→ **ACTION ITEM**:
Copy everything in the hole-drilling guide from "2. Mark Your" down to "when you start.", switching "marker pen" to "felt-tip pen".

→ **EXCERPTED TEXT**:
......
Why use this? ✨ You need a perfectly clean, round 28mm hole for the tank connector’s rubber gasket to seal properly. A hole saw is the only tool that does this quickly 💨 and cleanly in plastic. 🏆

🔵 Hole Saw vs. 💎 Dry Diamond Core Drill

These tools are designed for very different materials and jobs. Using the wrong one will lead to a bad result! 👎

🔵 Hole Saws

A hole saw is a cylinder with saw teeth on the edge and a pilot drill bit in the centre.

  • How it Works: It saws the material. 🪚 The pilot bit locks onto the centre point, and the spinning teeth cut a circular path, removing a “plug” of material.

  • Best For: Softer materials like plastic (your water container 🪣), wood 🪵, plasterboard, and thin metal.

  • Action: Aggressive and fast! 💨

  • Why for your project: It’s the ideal choice. 👍 It will cut quickly and cleanly through the plastic of your water container without melting it (if you use a medium speed).

💎 Dry Diamond Core Drill Bits

A diamond core bit is a hollow cylinder with industrial diamonds fixed to the cutting edge.

  • How it Works: It grinds the material. Instead of sawing teeth, the super-hard diamonds slowly abrade and pulverise the material into dust.

  • Best For: Very hard, brittle materials like porcelain tile, ceramic 🏺, granite, stone 🪨, and brick 🧱.

  • Action: Slow and abrasive. 🐢

  • Why not for your project: 🚫 It would be very slow and would likely melt the plastic due to the high-friction grinding action. Using this on plastic would be like trying to cut bread with a grinding wheel! 🍞

🏆 Summary: The Right Tool for the Job

Feature 🔵 Hole Saw 💎 Dry Diamond Core Drill
Cutting Action Sawing (Teeth) Grinding (Diamond Grit)
Best Materials Wood, Plastic, Metal Tile, Stone, Brick, Ceramic
Speed Fast 💨 Slow 🐢
Result on Plastic Clean, fast cut ✅ Melts and gums up ❌
Result on Tile Will shatter the tile 💔 Clean, smooth hole ✅

 

👣 Step-by-Step Guide

1. Pick Your Spot 📍

Decide where the fitting will go. Make sure you’ve chosen a flat, smooth area of the container. This is vital for the rubber gasket to create a perfect seal. Also, check that you can reach the inside of the container to tighten the fitting’s backnut.

2. Mark Your Centre ✏️

Use your marker pen to mark the exact centre of where you want the hole.

3. Drill a Pilot Hole (Optional but Recommended) 👍

Using a small, standard drill bit (e.g., 3-4mm), drill a small pilot hole directly on your centre mark. This will stop the larger hole saw from “walking” or slipping when you start.

4. Drill the 28mm Hole 🕳️

  • Attach your 28mm hole saw to your drill.

  • Place the hole saw’s centre pilot bit into the pilot hole you just drilled.
  • Start the drill before the saw teeth touch the plastic.
  • Use medium speed and light, steady pressure. Don’t force it. Let the saw’s teeth do the cutting.

    • Pro-Tip: If you drill too fast, you’ll melt the plastic. 🔥 If you push too hard, you risk snagging and cracking the container. Slow and steady wins. 🐢

5. Clean and Deburr the Hole (The Most Important Step!) ✨

Your hole will have rough, raised edges of plastic (called “swarf”). If you leave these, your gasket will not seal and it will leak. 💧

  • Carefully use a sharp utility knife or a deburring tool to shave off all the rough edges from both the inside and outside of the hole.
......
→ **GIVEN MATERIAL**:
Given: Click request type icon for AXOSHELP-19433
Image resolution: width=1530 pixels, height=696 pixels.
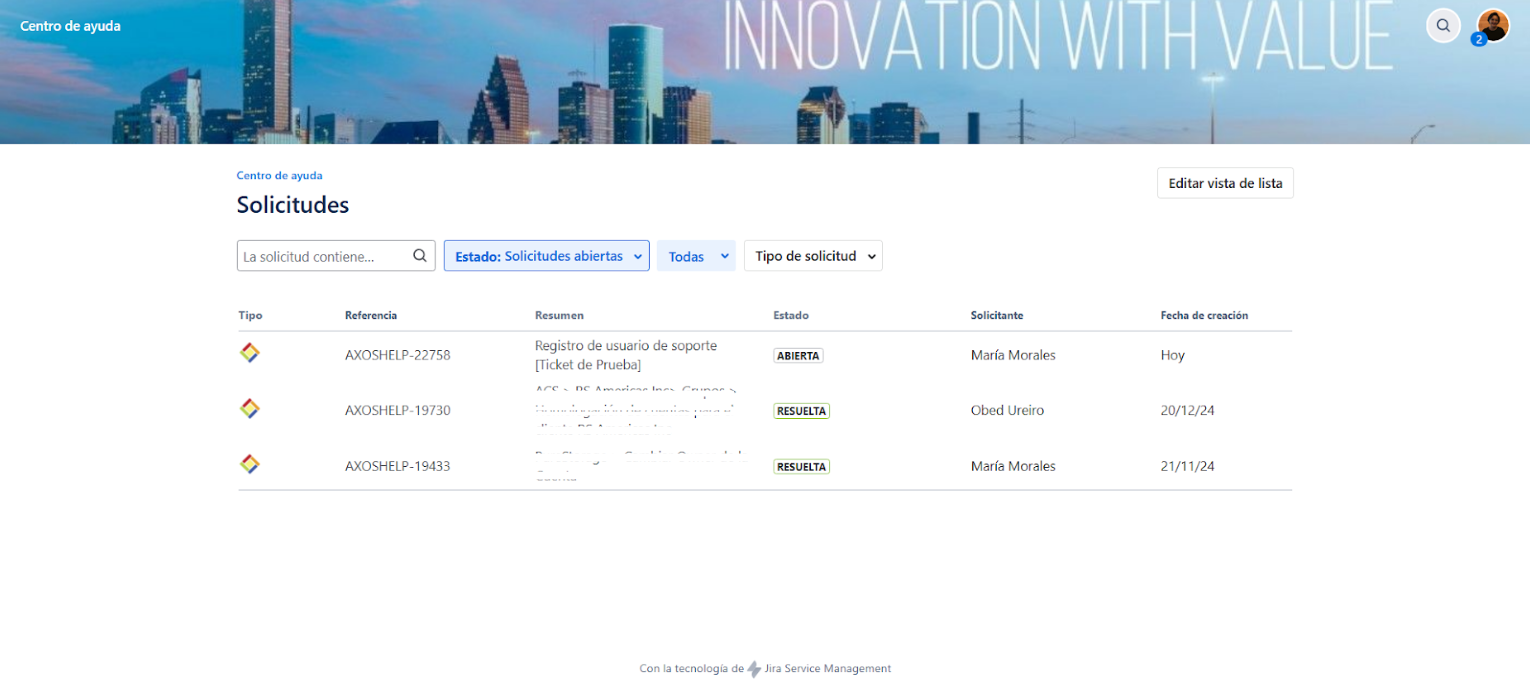Looking at the screenshot, I should [x=250, y=464].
......
→ **TASK SOLUTION**:
2. Mark Your Centre ✏️

Use your felt-tip pen to mark the exact centre of where you want the hole.

3. Drill a Pilot Hole (Optional but Recommended) 👍

Using a small, standard drill bit (e.g., 3-4mm), drill a small pilot hole directly on your centre mark. This will stop the larger hole saw from “walking” or slipping when you start.